Но при этом он удачно перегородил собою весь дверной проём и втиснулся сразу за Викрамом, предоставив их семьям следовать в кильватере.

В центральном проходе церкви Архангела Михаила и Всех Святых была расстелена голубая ковровая дорожка. На сводах поблескивали серебристые звёзды; в медных табличках отражались люстры. Изумительные витражи светились всеми цветами и оттенками. В середине нефа, в южной его части, из самого большого витражного окна смотрел вниз сам архистратиг Михаил. Обутая в сандалию нога пригвоздила спину поверженного крылатого Сатаны с тёмным лицом; тот норовил вывернуться. Святой излучал благость.

Говард остановился под архистратигом Михаилом и указал своим на скамью слева от прохода; Викрам повернул в противоположную сторону. Пока Моллисоны, а с ними Морин, рассаживались, Говард, незыблемо стоя на голубом ковре, обратился к поравнявшейся с ним Парминдер:

— Вот ужас-то. Барри. Такой удар.

— Да, — только и сказала она, переборов отвращение к Говарду.
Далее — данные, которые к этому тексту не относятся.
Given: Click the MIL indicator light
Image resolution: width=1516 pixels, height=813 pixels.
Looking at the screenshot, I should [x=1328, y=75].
— Всё время думаю: какой это удобный наряд. Я прав? — добавил он, кивая на её сари.

Она не ответила и села рядом с Ясвант. Говард тоже сел, образовав собой внушительную затычку на краю скамьи, чтобы чужие не лезли.
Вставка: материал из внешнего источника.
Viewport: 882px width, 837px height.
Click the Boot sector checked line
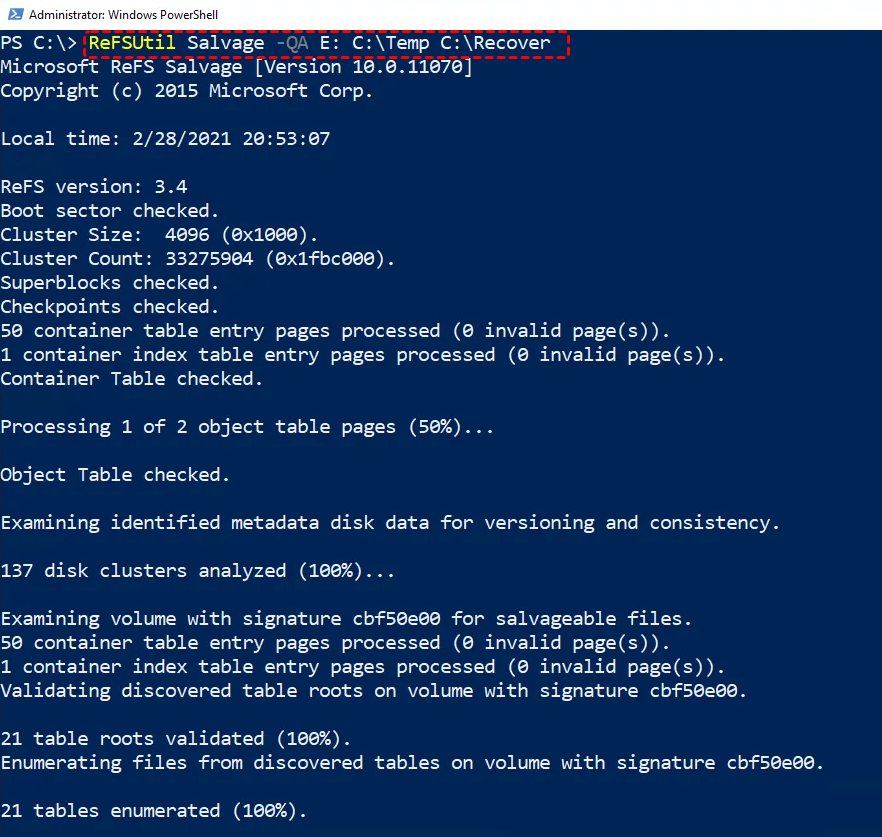pyautogui.click(x=110, y=211)
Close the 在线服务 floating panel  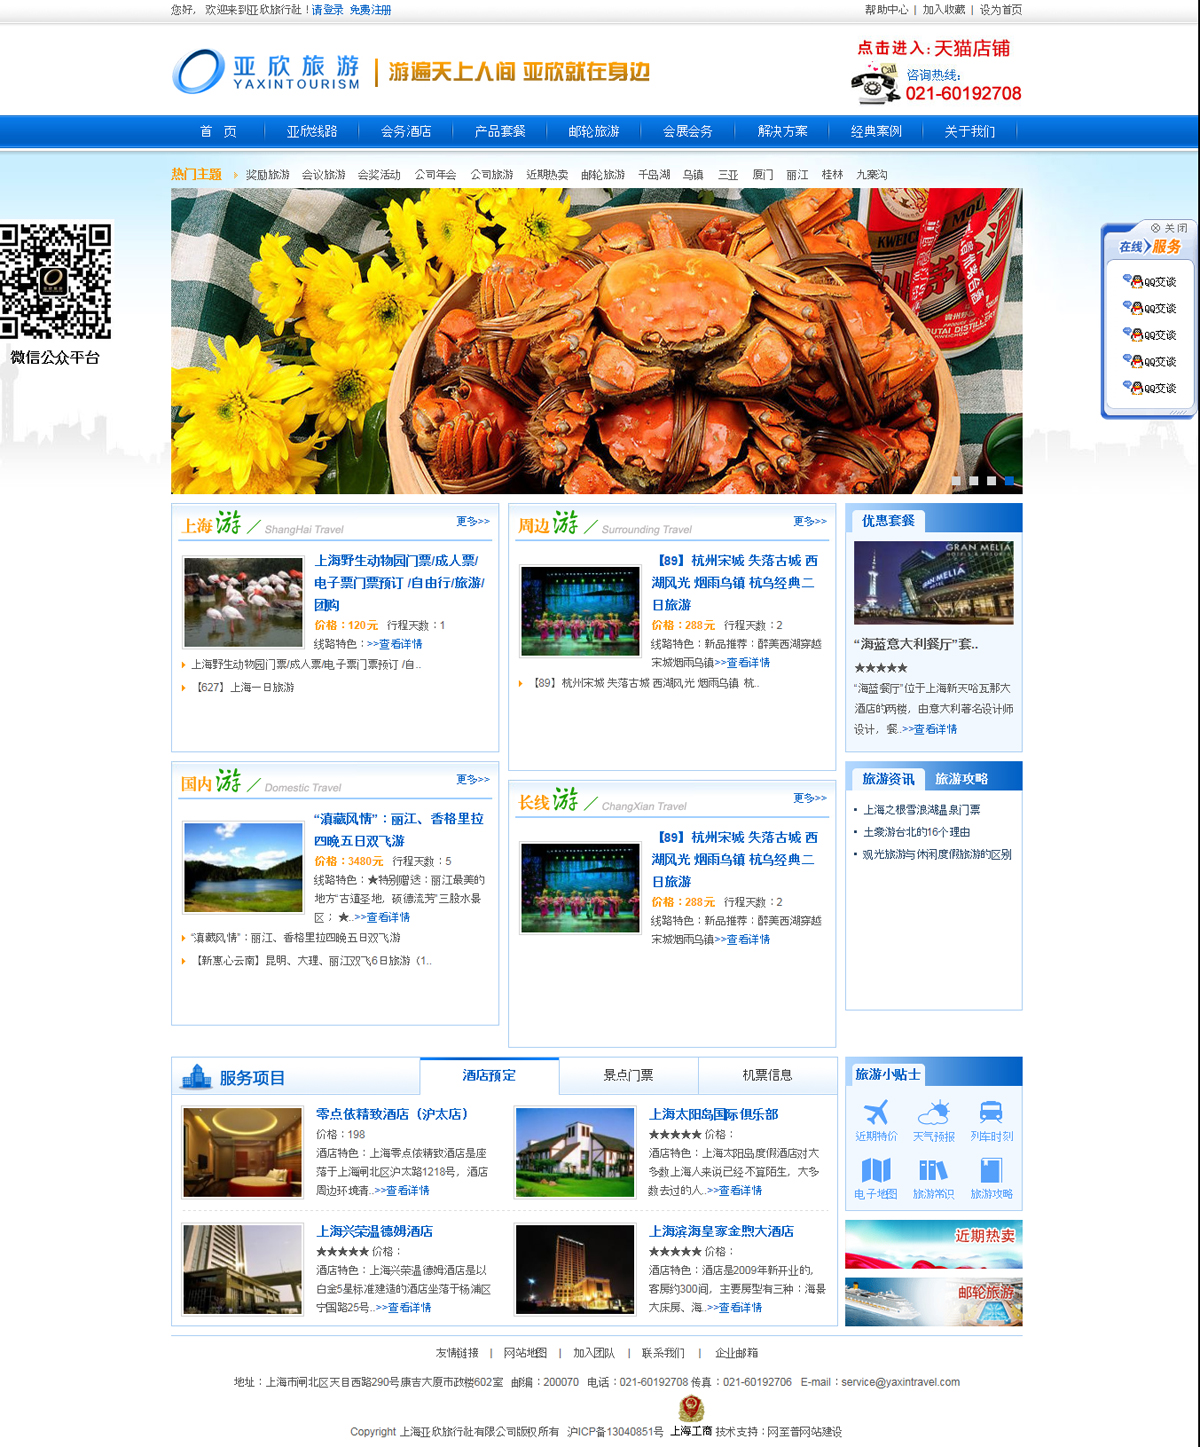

Ширли скромно потупилась и сцепила пальцы, как перед молитвой, но в действительности она размышляла об этом сари. В Пэгфорде было немало горожан — к их числу относилась и Ширли, — которые оплакивали судьбу старинного дома викария, где прежде обитал англиканский священник с пышными бакенбардами и целый штат его прислуги в крахмальных фартуках, а нынче поселились индусы по фамилии Джаванда (какой они придерживались веры, Ширли так и не поняла). Надумай Ширли с мужем прийти в какую-нибудь пагоду, в мечеть или в другой молельный дом, их бы непременно заставили покрыть головы, снять обувь, и это ещё в лучшем случае, иначе был бы скандал. А Парминдер почему-то возомнила, что по церкви можно разгуливать в сари. Другое дело, если бы у неё не было нормальной одежды, но на работу-то она так не ходила. Весь ужас в том, что у этих людей двойная мораль; никакого уважения к чужой вере, а следовательно, и к Барри Фейрбразеру, в котором она, говорят, души не чаяла.
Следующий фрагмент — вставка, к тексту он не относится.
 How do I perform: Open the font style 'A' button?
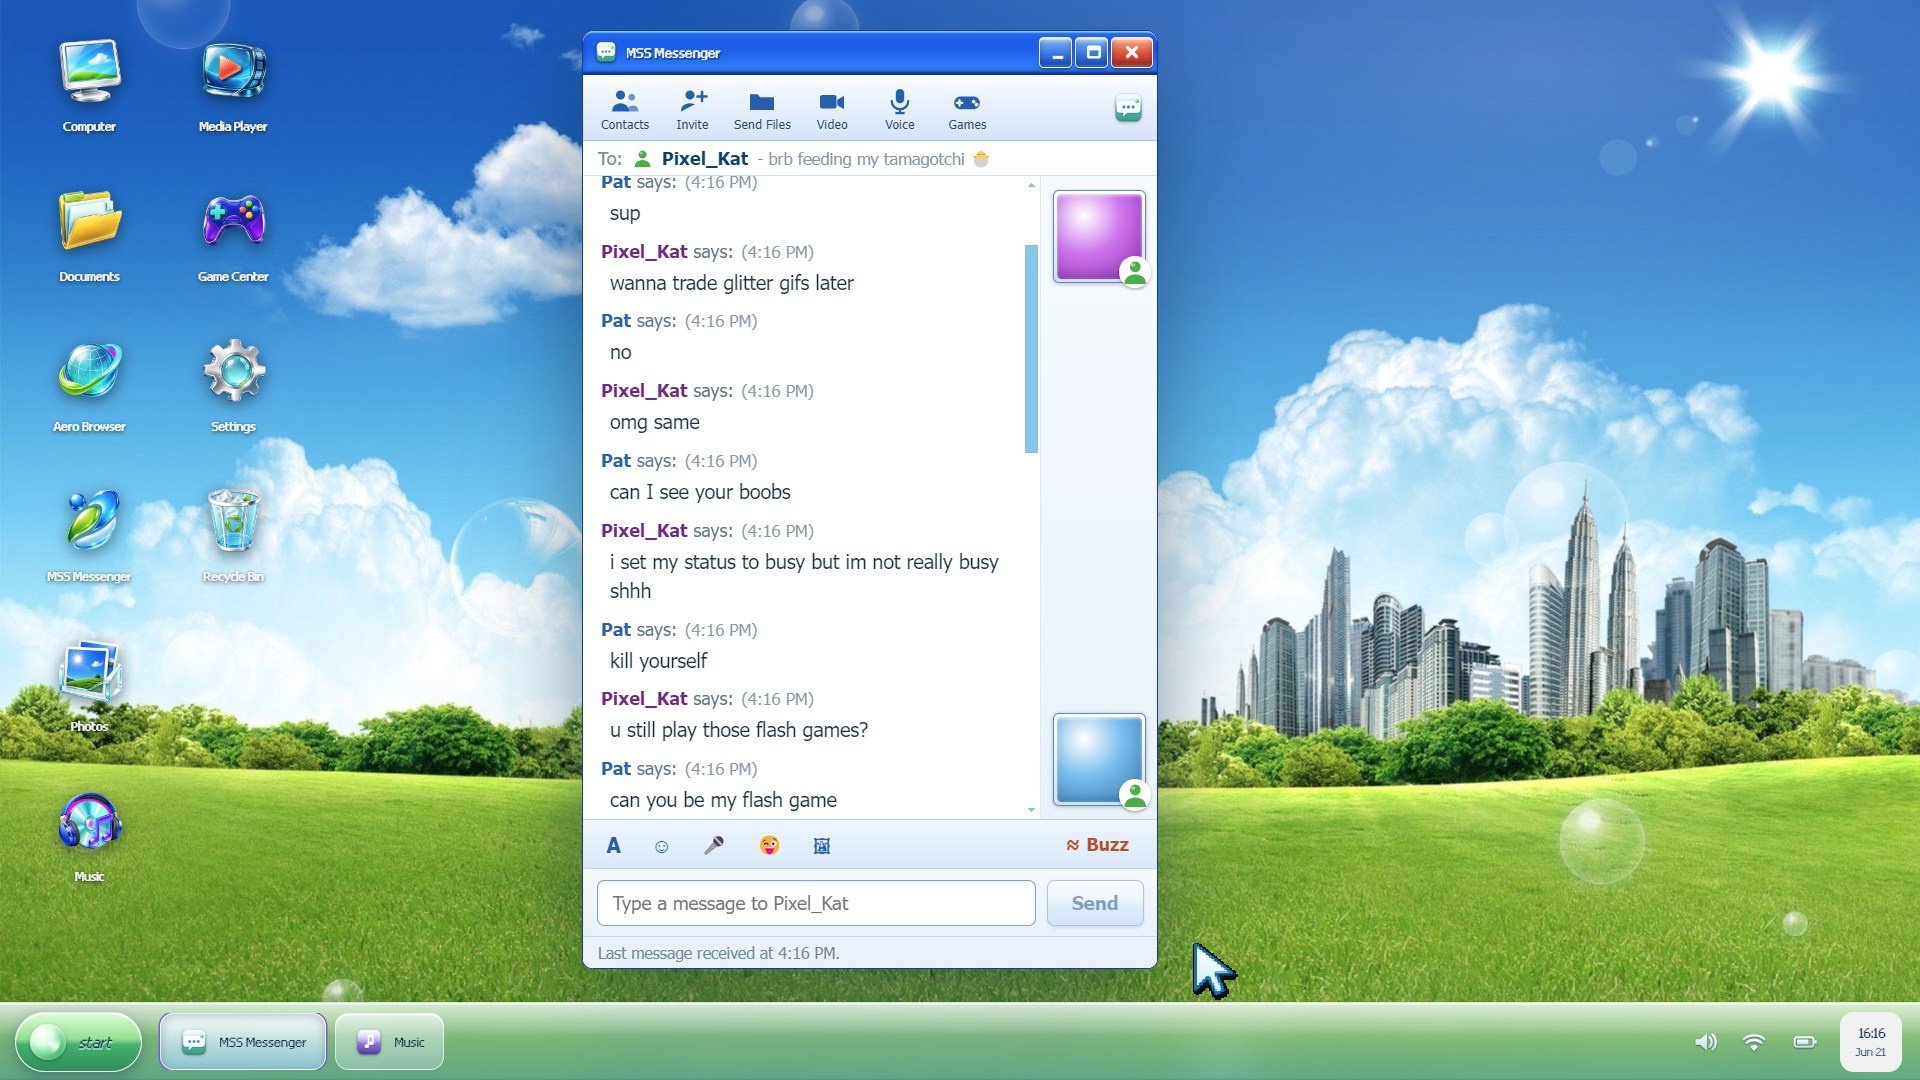coord(614,846)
Расцепив пальцы и подняв голову, Ширли стала смотреть, как одеты другие, а заодно считать прислонённые к алтарной преграде букеты и венки, оценивая их размеры. Она нашла глазами венок от местного совета — сбор средств организовали они с Говардом лично. Венок заказали традиционный: большой, круглый, из белых и голубых (как герб Пэгфорда) цветов. Но все цветочные подношения затмила композиция в форме весла в натуральную величину, составленная из хризантем бронзового цвета по заказу девочек из школьной команды по гребле.